> _Geselecteerde tekst_:
Belgisch leger wil meer geld

Bewapening & Ontwapening

U weet dat in de vorige regering werd afgesproken het budget van defensie te plafonneren op 98 miljard per jaar zonder indexeringen, tot 1997. Daarbij mochten wel de opbrengsten geteld worden van tweedehandsverkopen van militair materieel of militaire installaties.

Dit was in het kader van de modernisering van ons leger, de afschaffing van de dienstplicht en de vermindering van de getalsterkte tot 40.000.

De toenmalige minister Delcroix liet in de tijd (zie Vrede nr 305, jan.-febr. ’94) een ballonnetje op om extra-(ontwikkelings)geld binnen te rijven voor het legerbudget.D.w.z. dat de heer Delcroix vroeg om 0,3% van het BNP te besteden aan humanitaire militaire acties. Hij beschouwde dit bedrag (15 a 20 miljard) eigenlijk als een middel om het streefcijfer voor ontwikkelingssamenwerking op te trekken van de in het vooruitzicht gestelde – “in 2000 of zo snel mogelijk nadien”- norm van 0,7% naar 1%. Vandaag hebben de militairen die omweg laten vallen en kiezen ze voor de directe strategie.

De nieuwe baas van de Generale Staf, Herteleer, houdt een pleidooi om na 1997 een verhoging van het legerbudget met 10 miljard door te voeren, boven op de indexering.

> _Wat wordt verwacht_:
Klopt elke bewering hieronder met de tekst over het legerbudget hierboven? Antwoord telkens met ja of nee en citeer letterlijk de woorden uit de tekst die de doorslag geven.
(a) In de vorige regering werd het budget van defensie tot 1997 geplafonneerd op 98 miljard per jaar.
(b) Minister Delcroix vroeg om 1% van het BNP te besteden aan humanitaire militaire acties.
(c) Herteleer wil na 1997 het legerbudget met 10 miljard verhogen, bovenop de indexering.

> _Getoonde gegevens_:
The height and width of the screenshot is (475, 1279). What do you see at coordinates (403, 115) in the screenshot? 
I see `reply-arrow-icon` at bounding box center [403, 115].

> _Antwoord_:
(a) Ja: "het budget van defensie te plafonneren op 98 miljard per jaar zonder indexeringen, tot 1997"
(b) Nee: "vroeg om 0,3% van het BNP te besteden aan humanitaire militaire acties"
(c) Ja: "om na 1997 een verhoging van het legerbudget met 10 miljard door te voeren, boven op de indexering"